**Description of the task**
Print out the entries from the line containing "The height and width of the screenshot is (574, 882)." through the last line, exactly, and print nothing else. Pictures are not copied.

Collected data:
________________________

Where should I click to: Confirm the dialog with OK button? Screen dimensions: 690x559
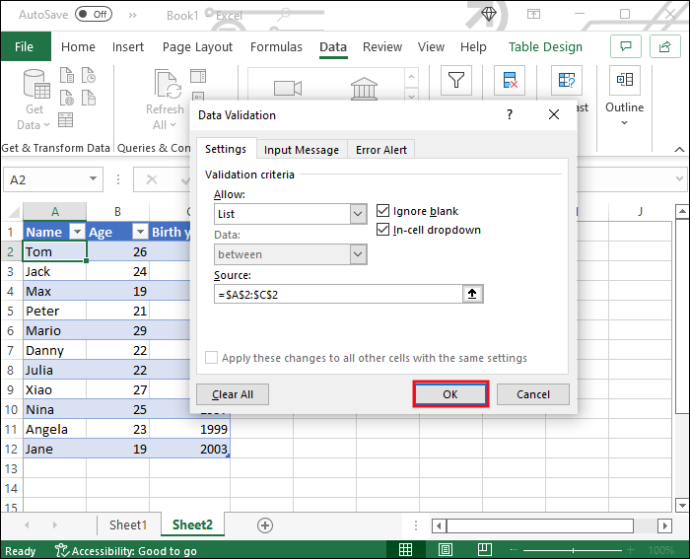(450, 394)
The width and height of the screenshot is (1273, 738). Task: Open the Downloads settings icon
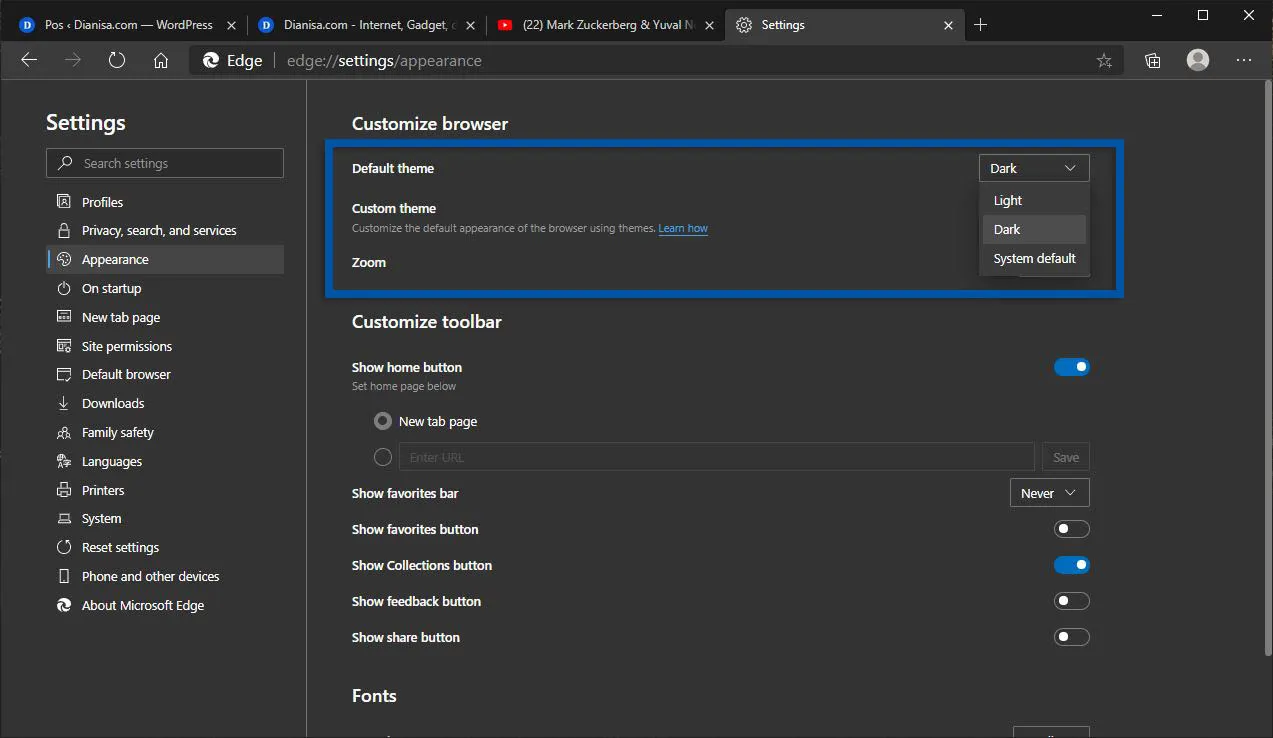point(62,403)
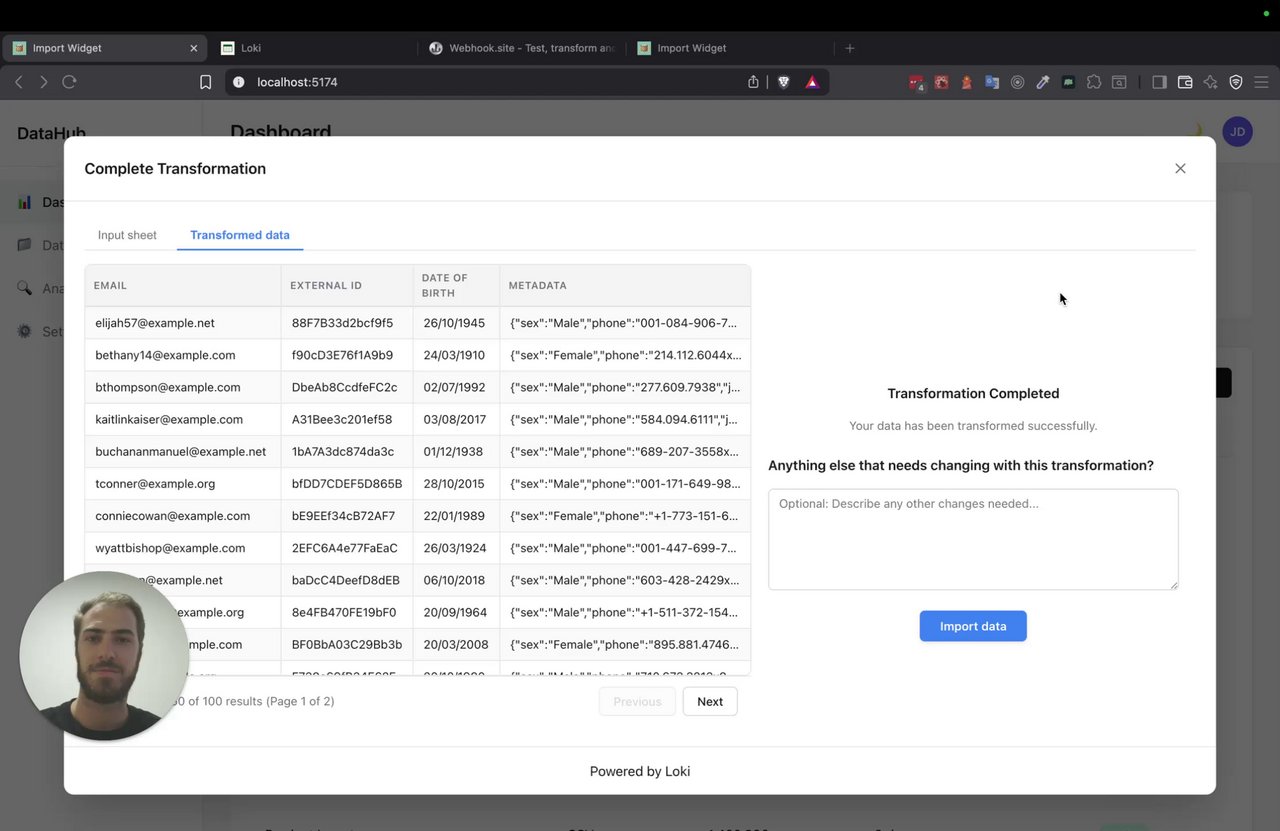Go to Next page of results
This screenshot has height=831, width=1280.
pos(710,701)
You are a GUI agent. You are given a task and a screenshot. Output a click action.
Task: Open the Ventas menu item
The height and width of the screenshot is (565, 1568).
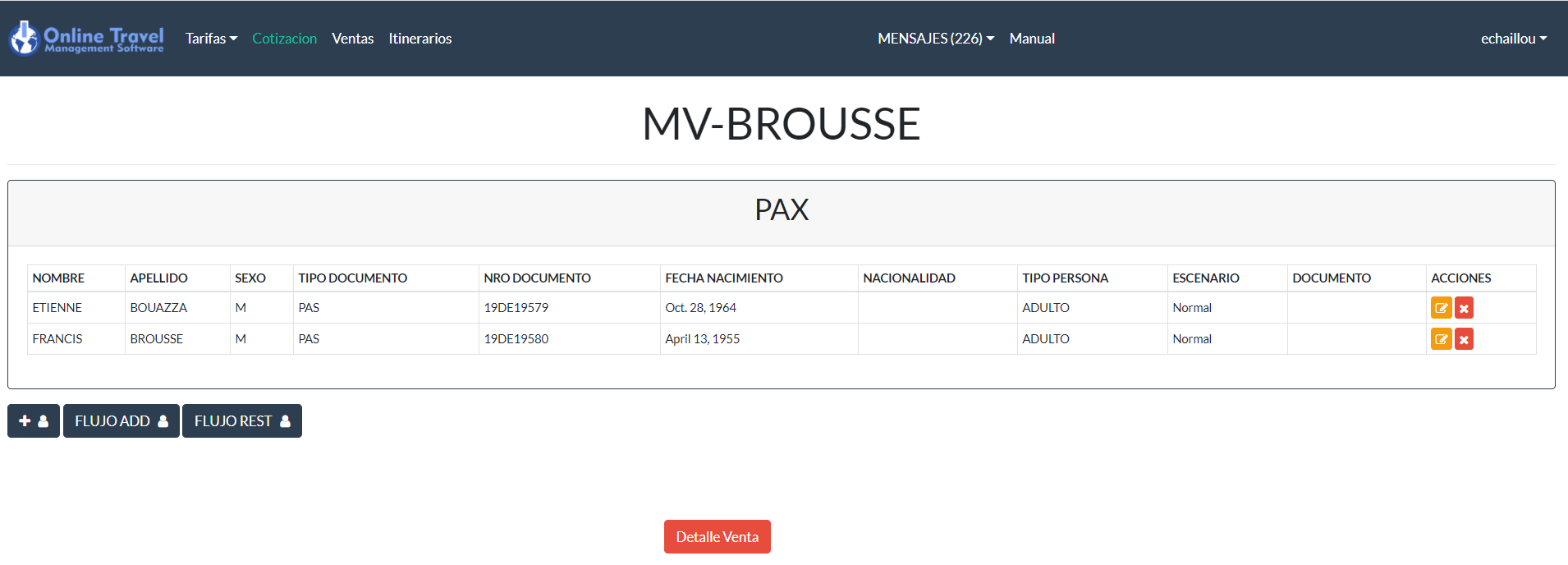[x=352, y=39]
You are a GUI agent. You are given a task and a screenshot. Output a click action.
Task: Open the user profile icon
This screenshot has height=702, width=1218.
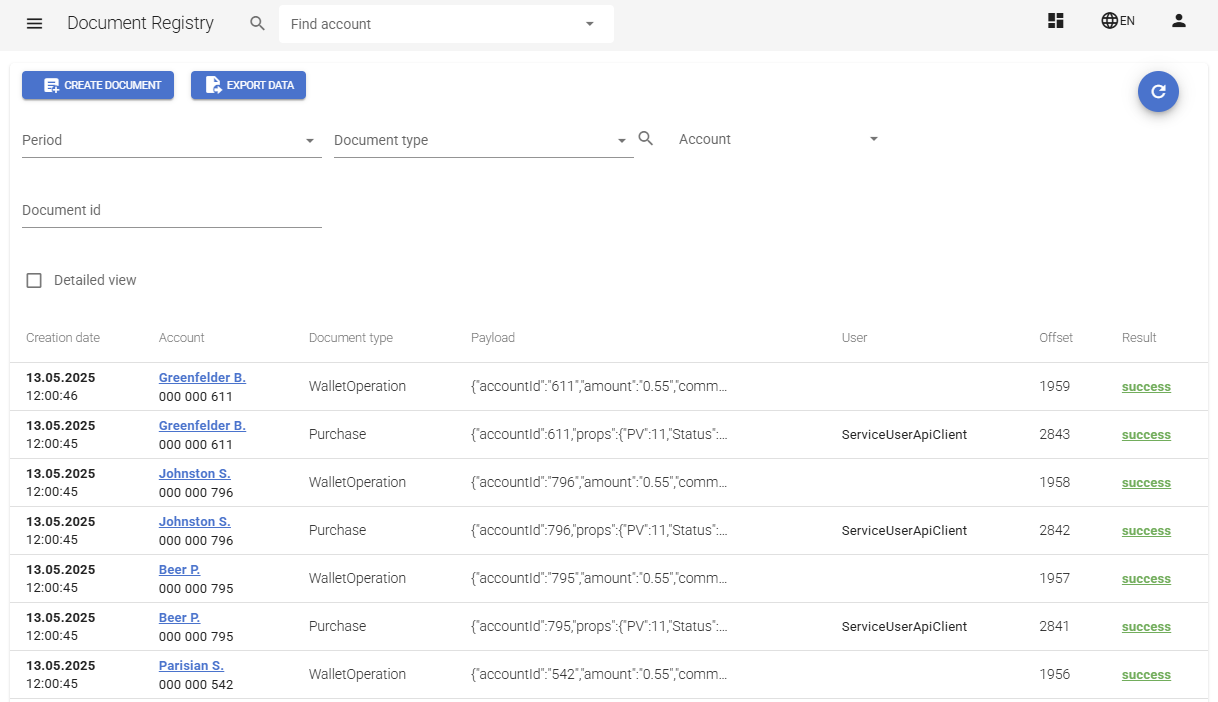click(1178, 21)
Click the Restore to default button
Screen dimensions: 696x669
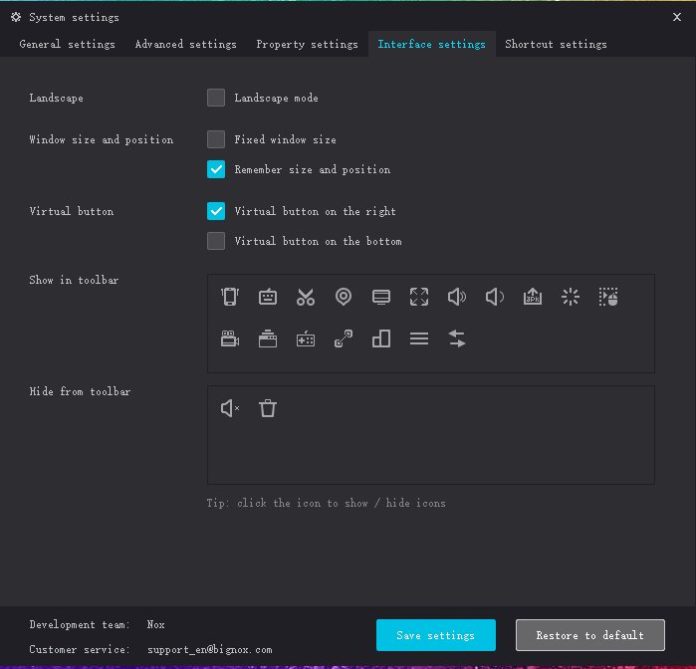(590, 635)
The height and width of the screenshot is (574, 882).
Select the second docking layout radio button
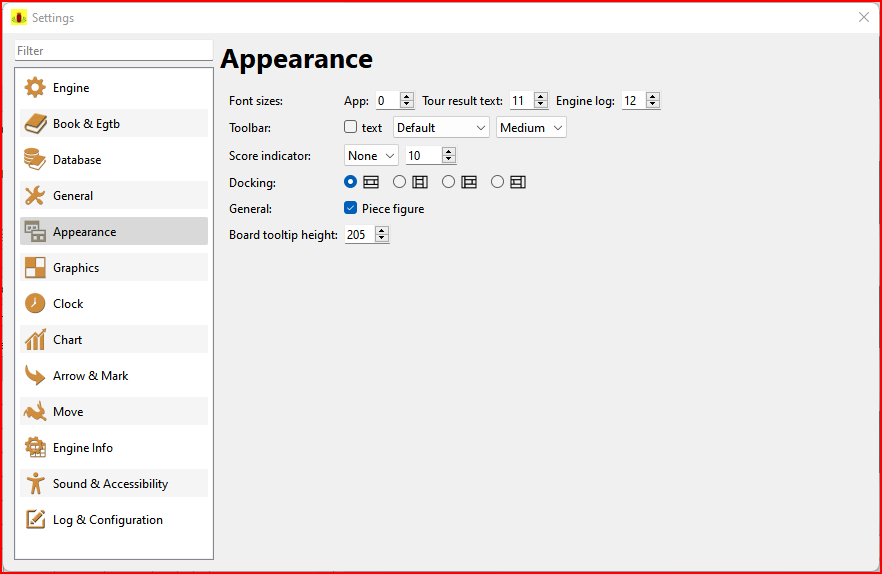pos(400,182)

________________________

**Problem solution**
The height and width of the screenshot is (574, 882).
Select the second docking layout radio button
pos(400,182)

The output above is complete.